For several years I've been including the question of higher gas prices when studying new development in outlying areas, arguing that infill projects will hold up better in a downturn if they're located closer to employment centers and/or offer access to convenient public transit. A recent study by the group CEO for Cities and profiled on BuilderOnline.com has confirmed this, which I think will prove to be a huge trend for the homebuilding industry moving forward:
In a new study released by CEO for Cities, gas price increases in the last five years are cited as a factor in declining home values and loan defaults in distant suburbs and metropolitan areas with weak central cities.
The study, called “Driven to the Brink: How the Gas Price Spike Popped the Housing Bubble and Devalued the Suburbs,” measured the change in housing prices between the fourth quarter of 2006 and the fourth quarter of 2007, as well as foreclosures and delinquencies, in 20 major markets.

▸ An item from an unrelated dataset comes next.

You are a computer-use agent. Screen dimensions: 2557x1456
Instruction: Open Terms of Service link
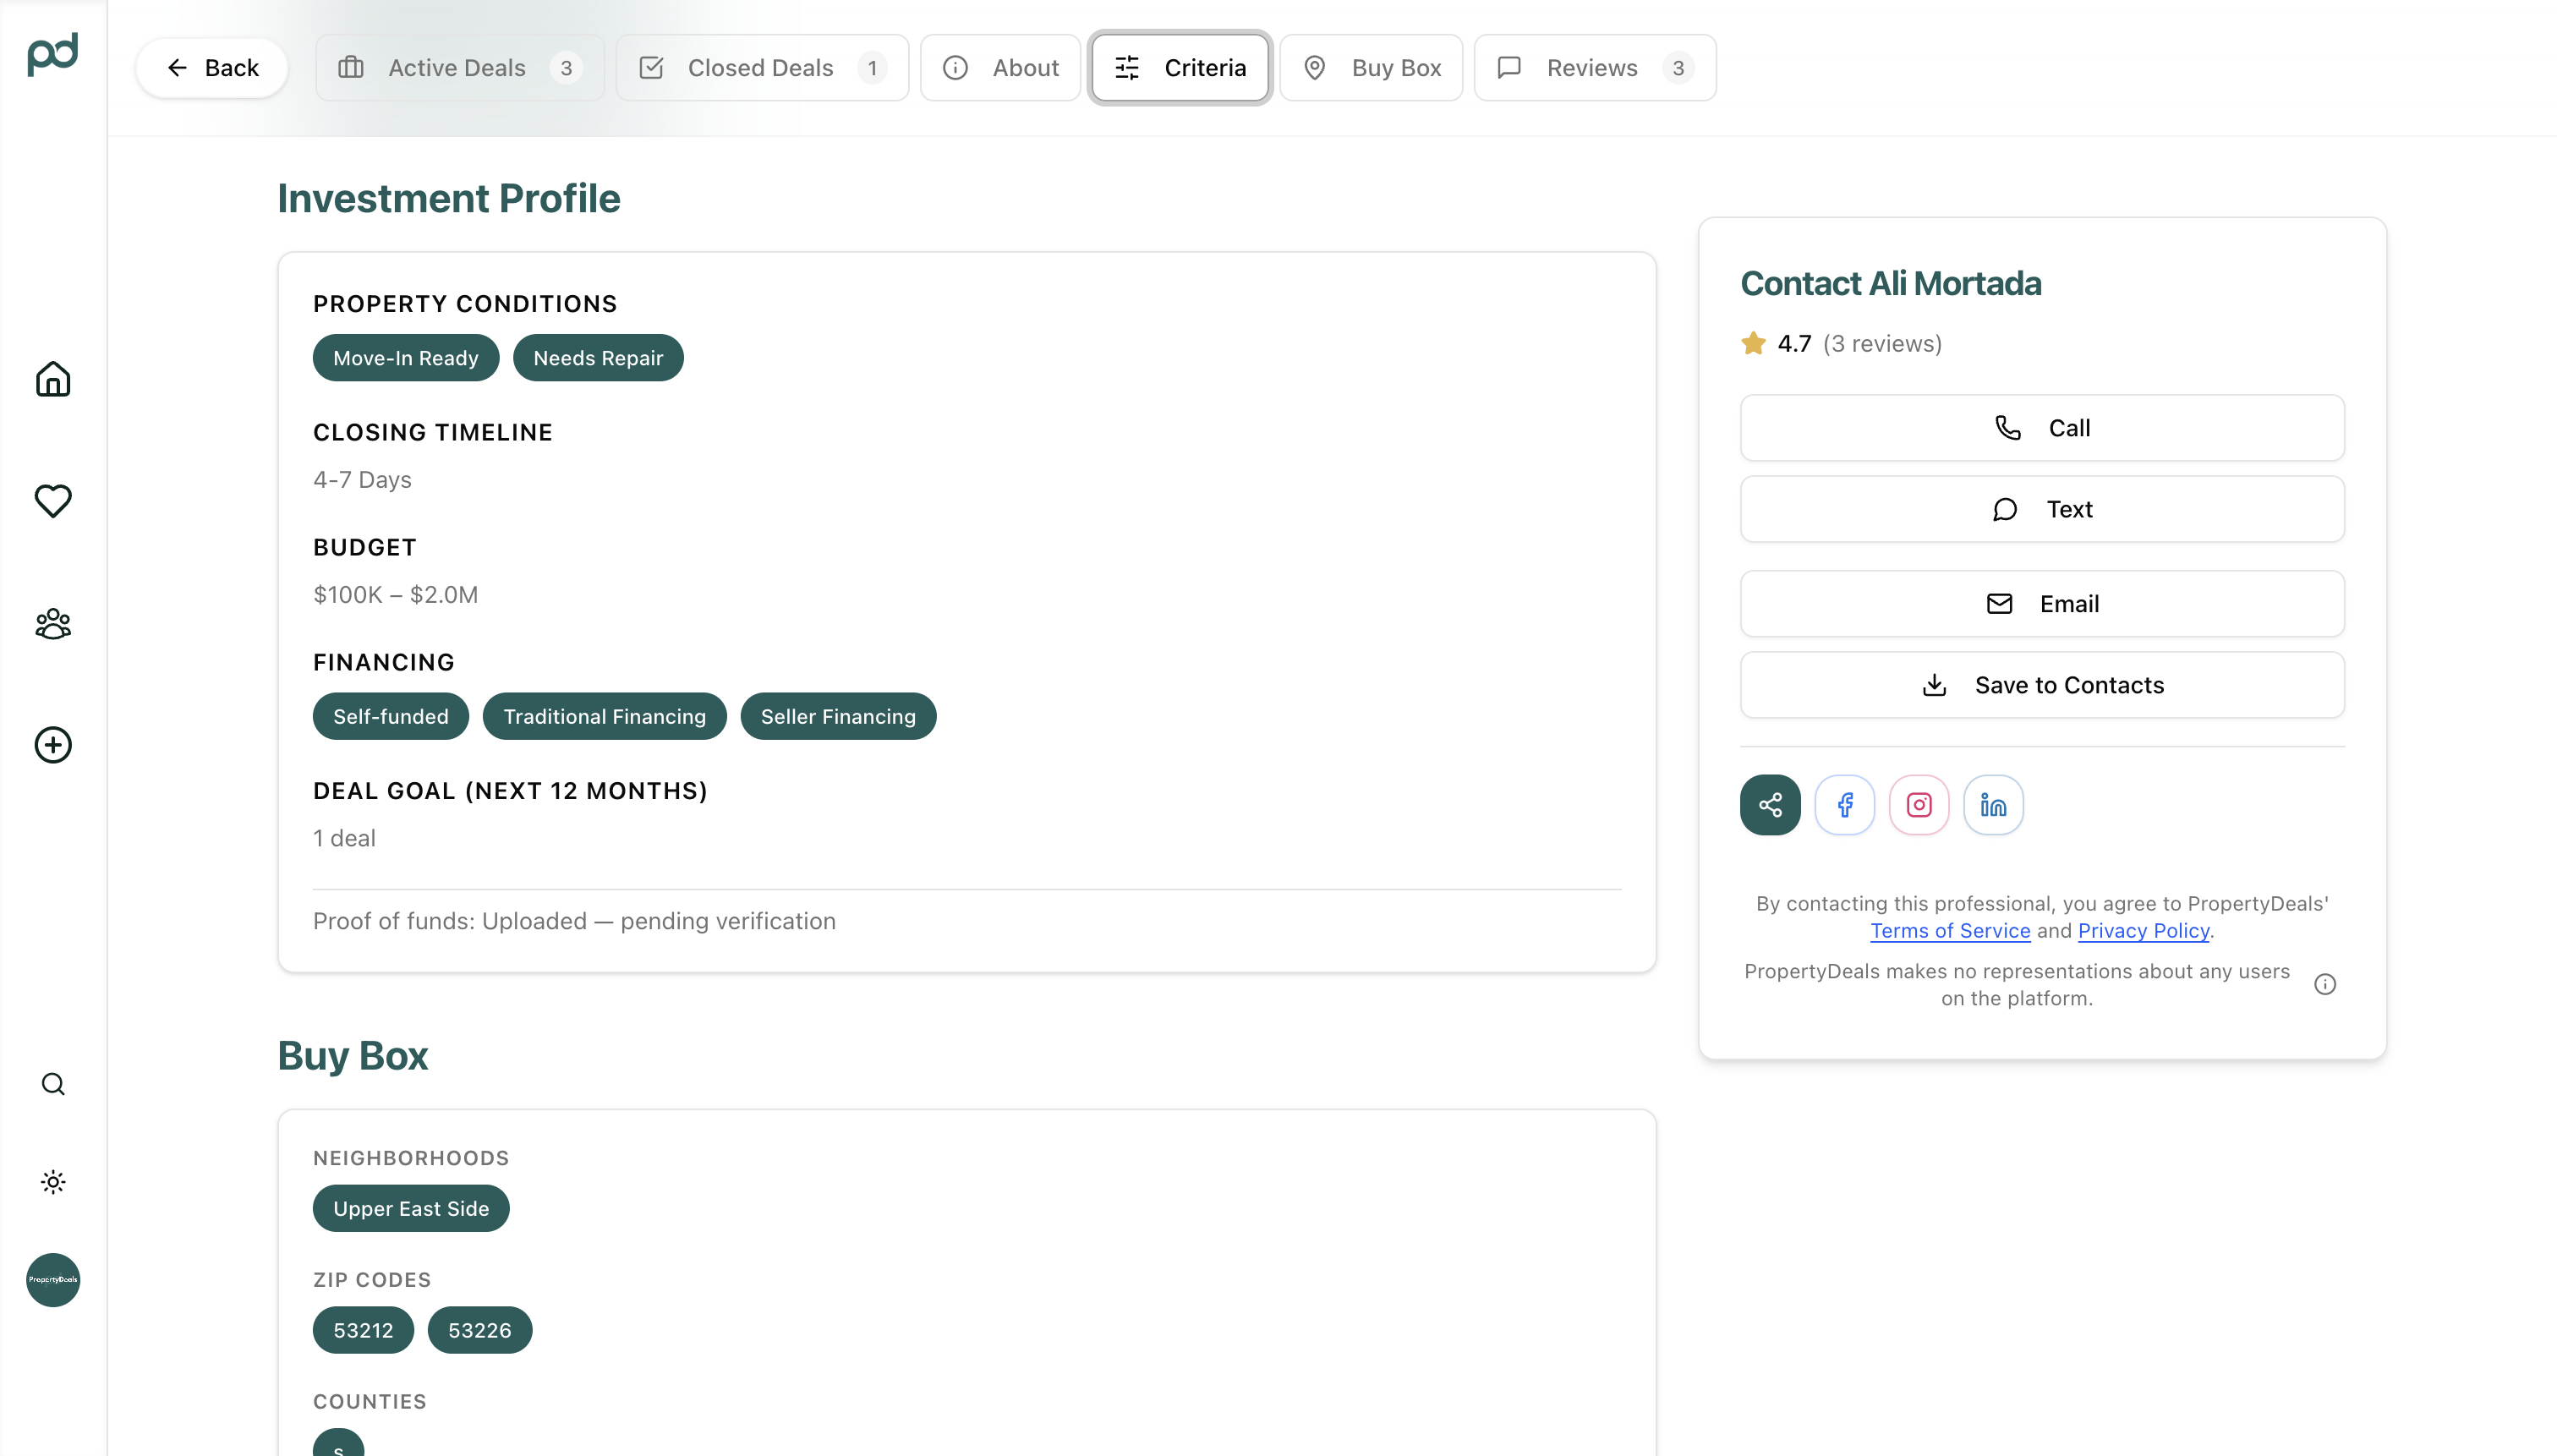1950,931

Five markets -- Los Angeles, Chicago, Tampa, Pittsburgh, and Portland, Ore. – were examined in detail. In all five markets, neighborhoods within three miles of the central business district held their home values better than neighborhoods that were 10 miles further out.

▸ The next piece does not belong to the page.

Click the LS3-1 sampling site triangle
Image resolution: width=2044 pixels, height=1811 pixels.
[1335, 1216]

CEOs for Cities is a Chicago-based network of corporate, academic, civic, and philanthropic leaders focused on urban strategies for addressing societal issues...
The study also found a “very strong correlation between how strong central cities are and overall economic success,” Cortright says. Core vitality ratings use an index of the concentration of education levels of residents of close-in neighborhoods; a rating of 100 percent on the core vitality index means that the educational level of adults living in neighborhoods within five miles of the center of the central business distract was the same as the education level of the entire metropolitan area, according to the study. New York, Chicago, Seattle, and Portland, markets with strong central cities, were least affected by the housing downturn, with the lowest rate of price decline and delinquency, he says.
From a development perspective, Cortright says the study suggests that it will be much harder to turn a profit on projects in the distant suburbs, and conversely, there will be “much more consumer interest in those closer-in projects.”